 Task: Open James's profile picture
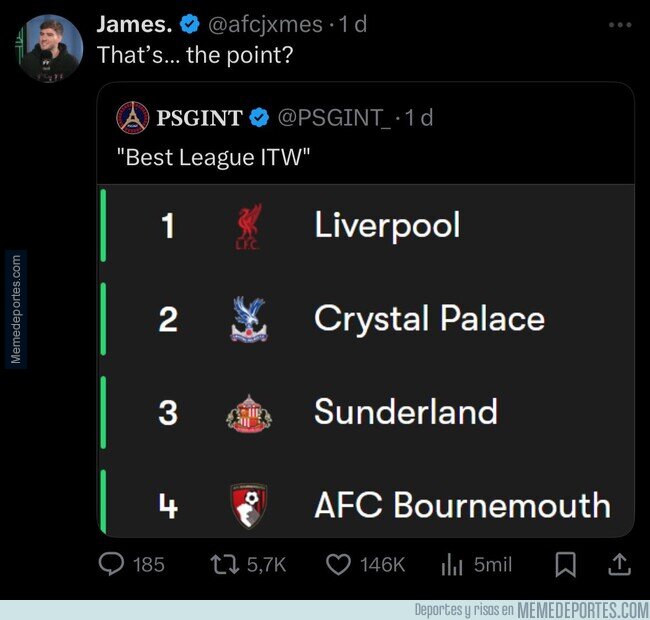51,47
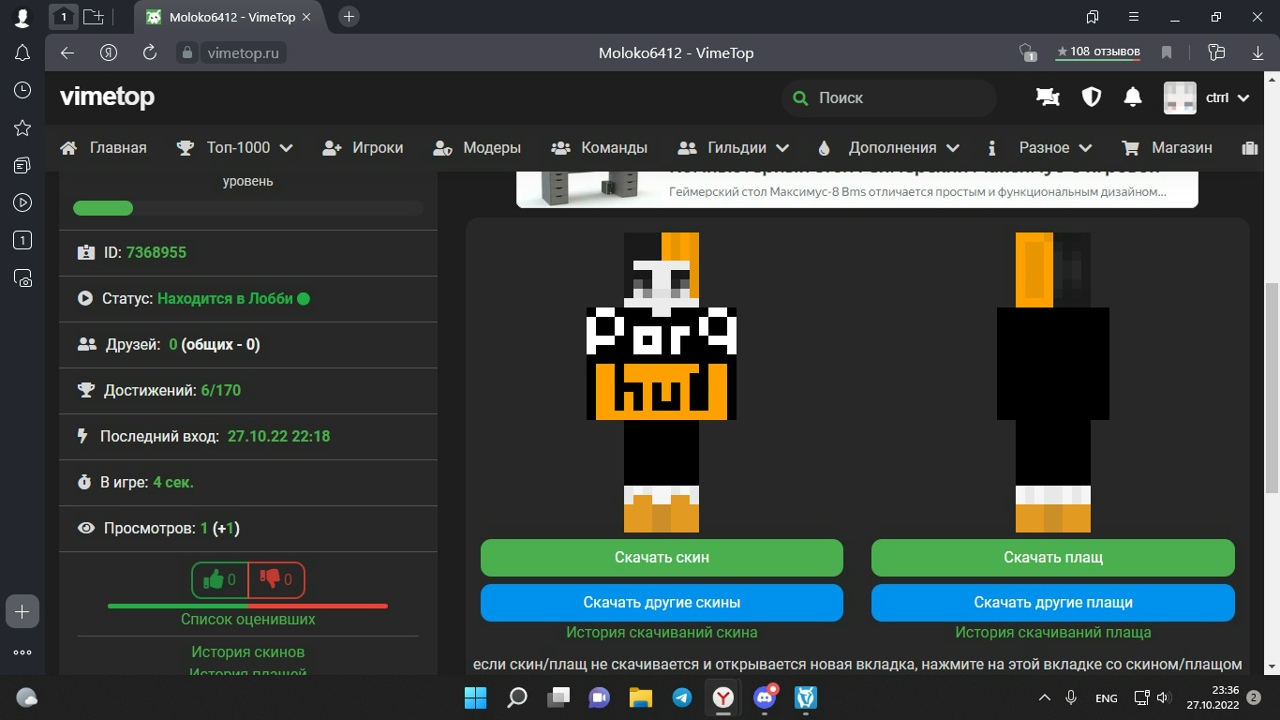Click the notification bell in site header
The width and height of the screenshot is (1280, 720).
click(1132, 98)
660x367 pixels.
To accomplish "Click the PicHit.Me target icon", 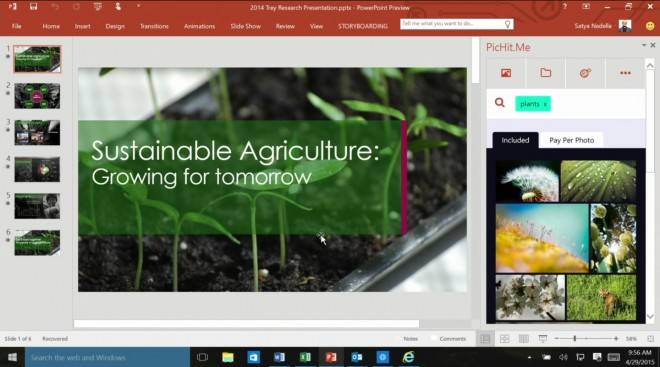I will [585, 73].
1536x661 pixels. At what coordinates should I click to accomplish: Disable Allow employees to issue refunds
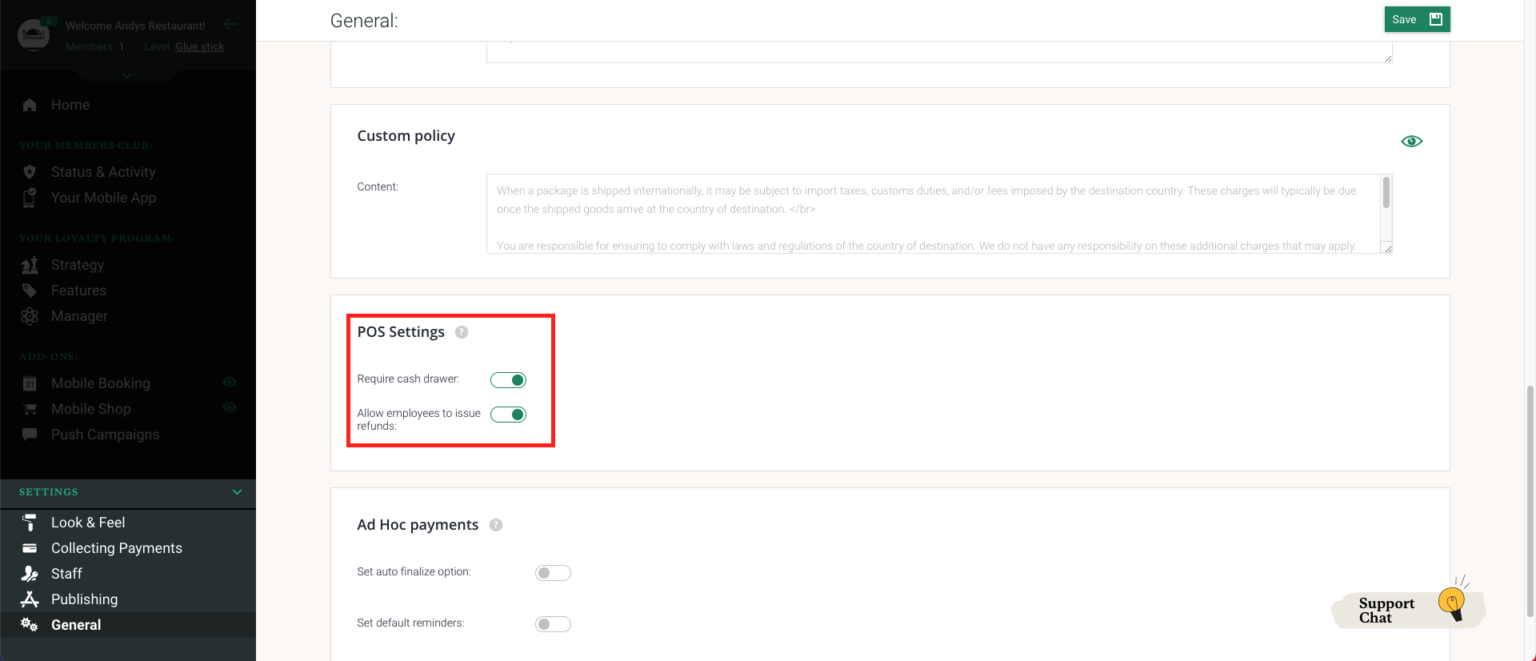[x=508, y=414]
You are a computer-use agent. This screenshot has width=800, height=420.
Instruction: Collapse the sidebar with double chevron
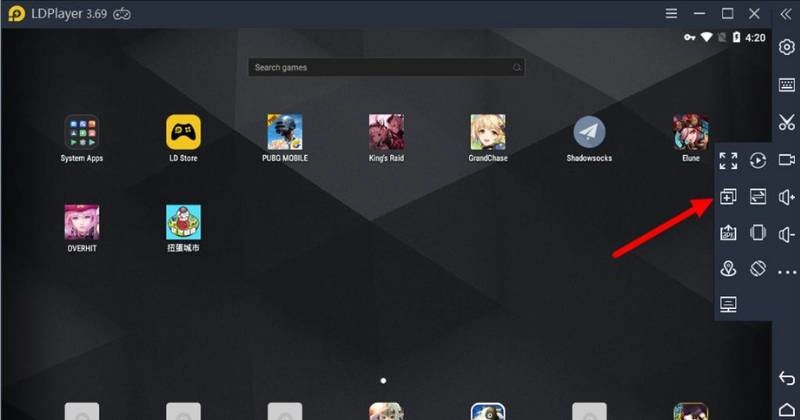(x=783, y=13)
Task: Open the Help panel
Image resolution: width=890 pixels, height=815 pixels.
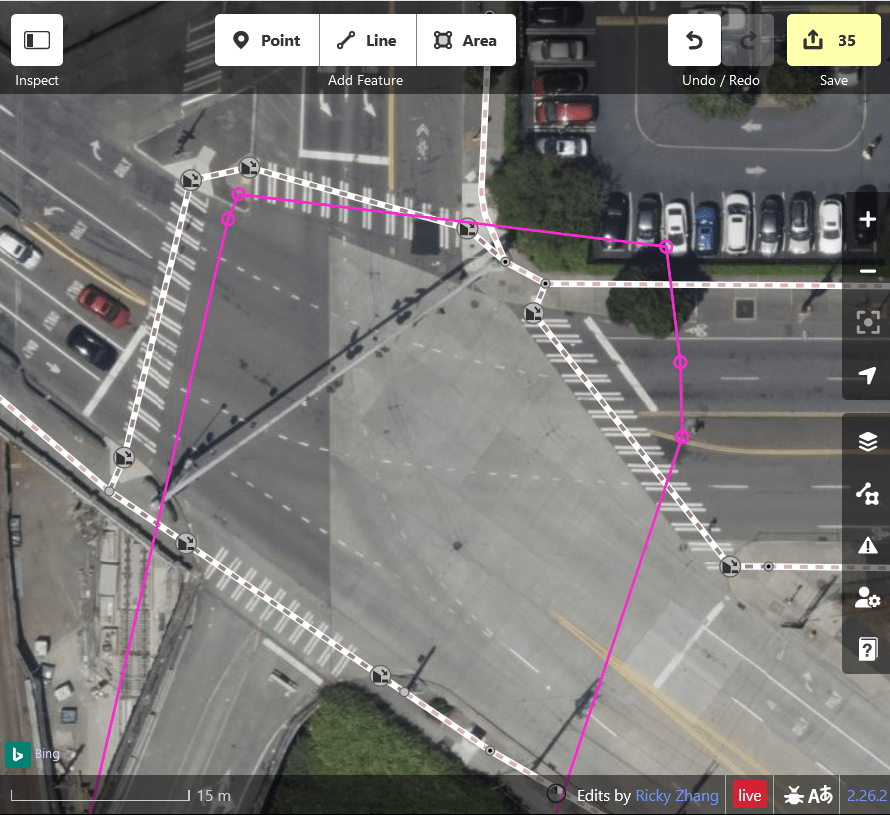Action: [867, 649]
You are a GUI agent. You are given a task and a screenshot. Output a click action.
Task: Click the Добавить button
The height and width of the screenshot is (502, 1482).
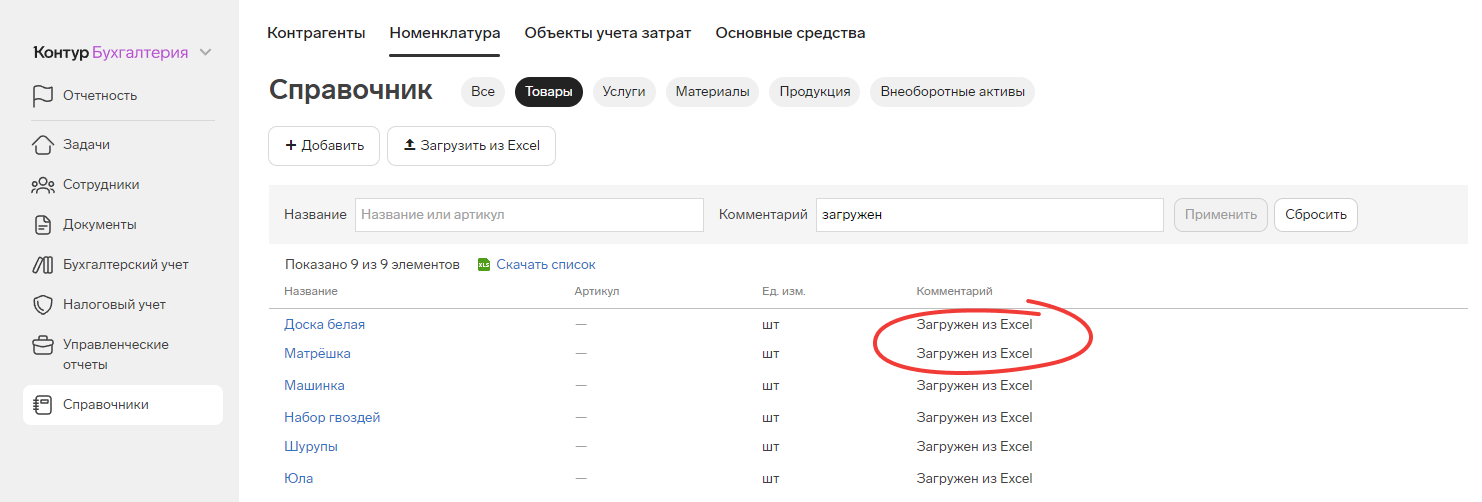[x=324, y=146]
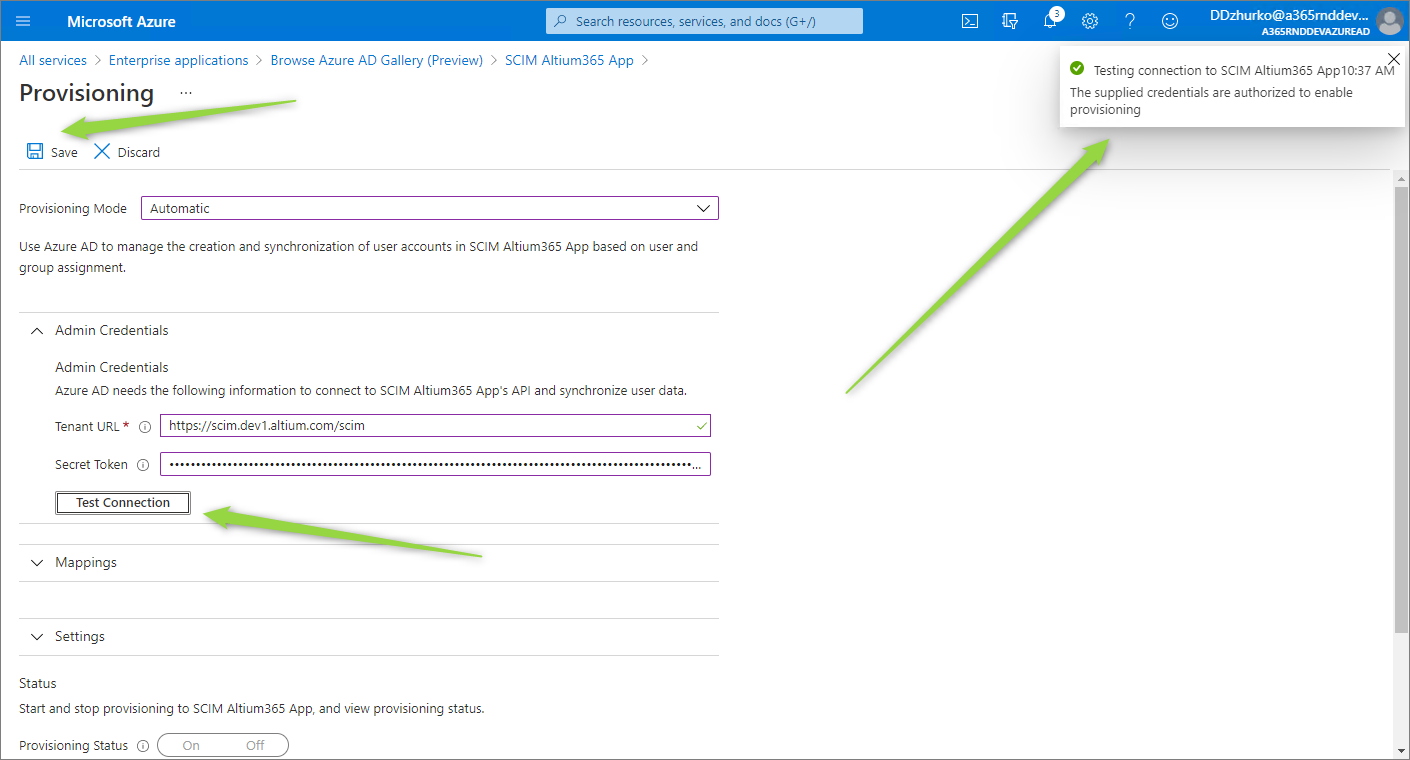Collapse the Admin Credentials section
The image size is (1410, 760).
click(x=37, y=331)
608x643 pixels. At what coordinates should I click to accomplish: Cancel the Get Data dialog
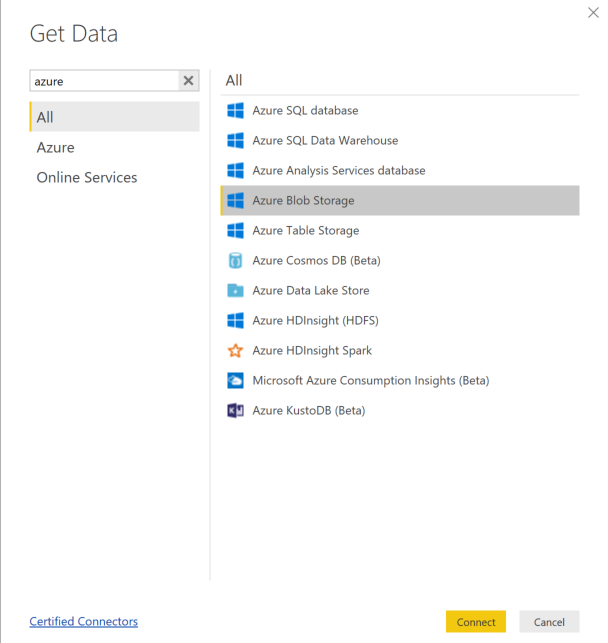coord(549,621)
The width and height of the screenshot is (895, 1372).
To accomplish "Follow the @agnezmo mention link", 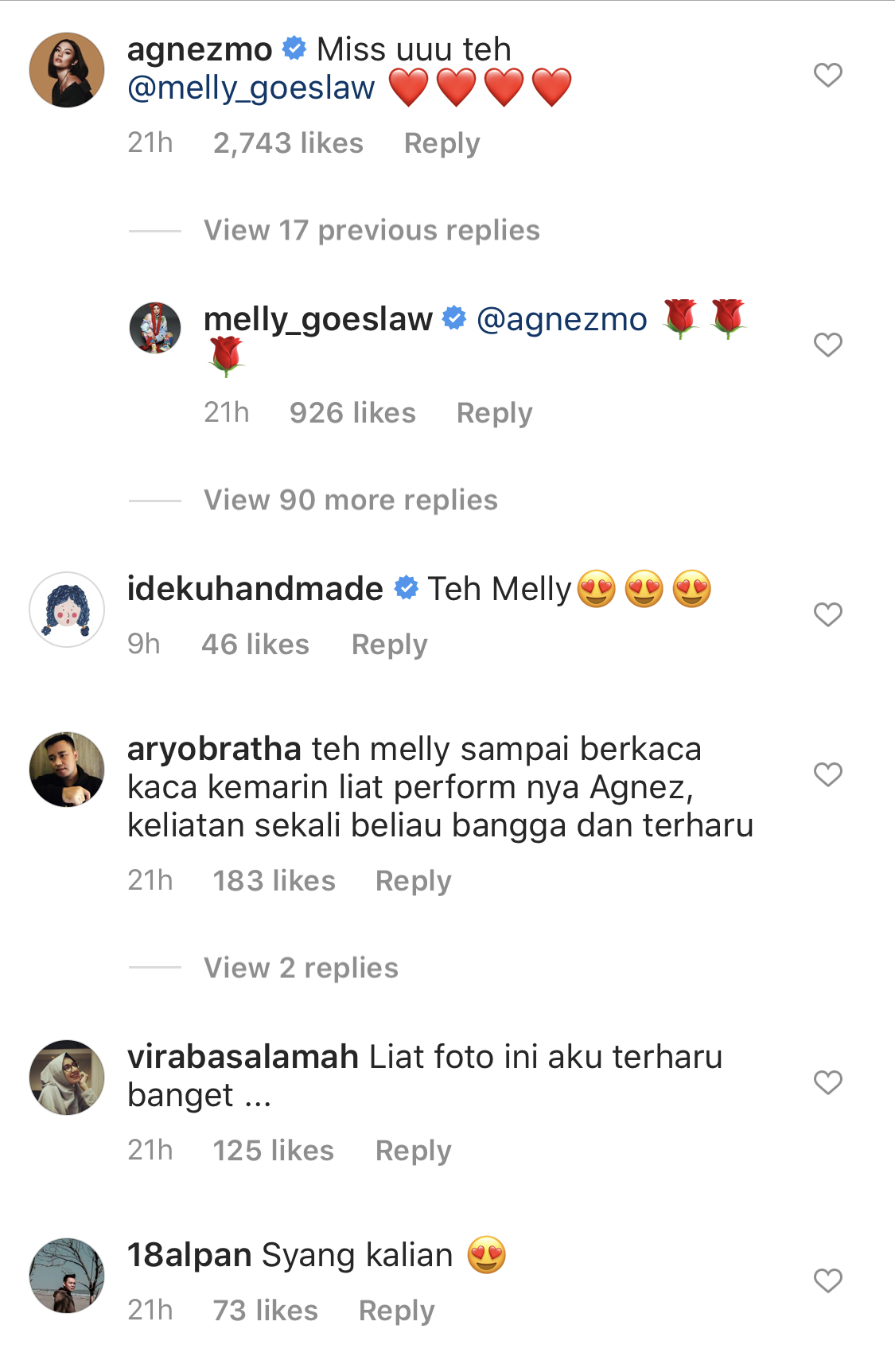I will click(x=562, y=320).
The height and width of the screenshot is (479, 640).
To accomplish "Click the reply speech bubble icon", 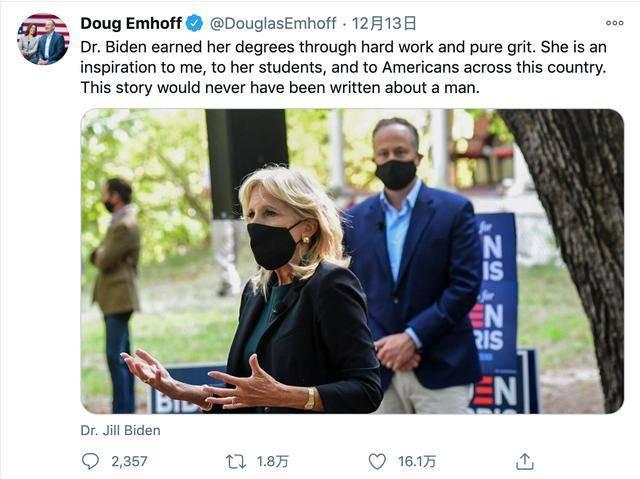I will [90, 461].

--------------------

** Work task **
Wherever the word "agent" turns up in the records, copy out the line it is on.

** Result **
You are a computer-use agent. This screenshot has width=800, height=420.
You are a GUI agent. You are given a task and a screenshot. Output a click action.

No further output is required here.